The S26 Ultra ships with One UI 8.5 on top of Android 16. Samsung's software layer has improved significantly over the last few generations. The bloatware situation is better than it used to be, though not eliminated. The duplicate apps from Samsung and Google for the same function are still there, and you can disable most of them if they annoy you.

The AI features under the Galaxy AI banner are a mixed bag in the usual way of smartphone AI features. Generative Edit in the gallery is genuinely useful for removing objects or extending backgrounds in photos. Live Translate works well for real-time conversation translation through the earpiece. Circle to Search, carried over from previous generations, remains one of the most practical AI integrations on any smartphone.

Note Assist in Samsung Notes is useful for people who take a lot of handwritten notes with the S Pen - it can summarize, reorganize, and search handwritten content. If you are not an S Pen note-taker this feature is invisible to you.

The seven years of OS and security updates commitment is worth calling out explicitly. Buying this phone today means Samsung will support it through 2033. For a device at this price point, that is the right policy and it affects the real-world value calculation significantly.

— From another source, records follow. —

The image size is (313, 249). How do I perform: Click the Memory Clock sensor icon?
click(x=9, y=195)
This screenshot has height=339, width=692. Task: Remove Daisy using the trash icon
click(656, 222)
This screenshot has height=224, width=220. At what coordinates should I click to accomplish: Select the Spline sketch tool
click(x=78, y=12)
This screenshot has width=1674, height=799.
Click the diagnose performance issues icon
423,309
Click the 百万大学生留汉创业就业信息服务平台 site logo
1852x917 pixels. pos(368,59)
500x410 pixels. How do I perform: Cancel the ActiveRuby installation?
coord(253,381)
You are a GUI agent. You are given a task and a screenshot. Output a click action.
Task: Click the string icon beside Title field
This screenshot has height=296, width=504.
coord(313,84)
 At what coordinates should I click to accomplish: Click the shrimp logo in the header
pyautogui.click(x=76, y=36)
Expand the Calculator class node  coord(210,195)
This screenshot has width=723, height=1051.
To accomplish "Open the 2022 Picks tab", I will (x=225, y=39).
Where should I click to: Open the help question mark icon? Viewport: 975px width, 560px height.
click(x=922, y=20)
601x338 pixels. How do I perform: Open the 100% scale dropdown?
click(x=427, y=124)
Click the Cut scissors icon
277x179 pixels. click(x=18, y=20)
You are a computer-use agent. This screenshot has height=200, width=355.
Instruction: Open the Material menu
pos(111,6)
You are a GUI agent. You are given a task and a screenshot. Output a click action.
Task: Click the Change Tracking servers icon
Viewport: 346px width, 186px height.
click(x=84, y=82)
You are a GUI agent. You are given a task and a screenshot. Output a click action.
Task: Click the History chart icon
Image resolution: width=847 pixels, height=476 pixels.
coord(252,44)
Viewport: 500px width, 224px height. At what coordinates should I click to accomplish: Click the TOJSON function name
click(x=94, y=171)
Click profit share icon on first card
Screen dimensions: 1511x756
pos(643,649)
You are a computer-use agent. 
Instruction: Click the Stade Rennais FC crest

Who Should Buy the Galaxy S26 Ultra

The S26 Ultra makes the most sense for people who:

  • Use their phone camera seriously and want the best zoom range in the Android ecosystem

  • Take handwritten notes and want the best stylus on any smartphone

  • Value display quality above almost everything else

  • Travel for work and will appreciate Privacy Display in airports and planes

  • Want a phone that will be well-supported for the next seven years

It is harder to recommend if fast charging is a priority, if you prefer the iPhone ecosystem, or if $1,299 is more than you want to spend on a phone. The Pixel 10 Pro at $999 covers most of the practical bases for $300 less.

Specs at a Glance

Specification

Galaxy S26 Ultra

Processor

Snapdragon 8 Elite Gen 5

Display

6.9" Dynamic AMOLED 2X, 2600 nits

Main Camera

200MP f/1.4

Telephoto

50MP 5x f/2.9 + 10MP 3x

Ultrawide

50MP

Selfie

12MP

Battery

5000mAh

Charging

60W wired, 15W wireless

OS

One UI 8.5 / Android 16

Updates

7 years

Weight

214g

Thickness

7.9mm

Price

$1,299

Released

March 11, 2026

Verdict

The Galaxy S26 Ultra is the best Android phone available right now. The camera system is comprehensive and capable, the display is excellent, the performance is more than adequate, and the seven-year update commitment makes the price easier to justify over time. Privacy Display is a practical premium feature rather than a marketing bullet point.

The 60W charging ceiling is a real limitation at this price point and the software still carries more bloat than it should. These are manageable issues, not dealbreakers.

If you are buying an Android flagship in 2026, the S26 Ultra is the phone to beat.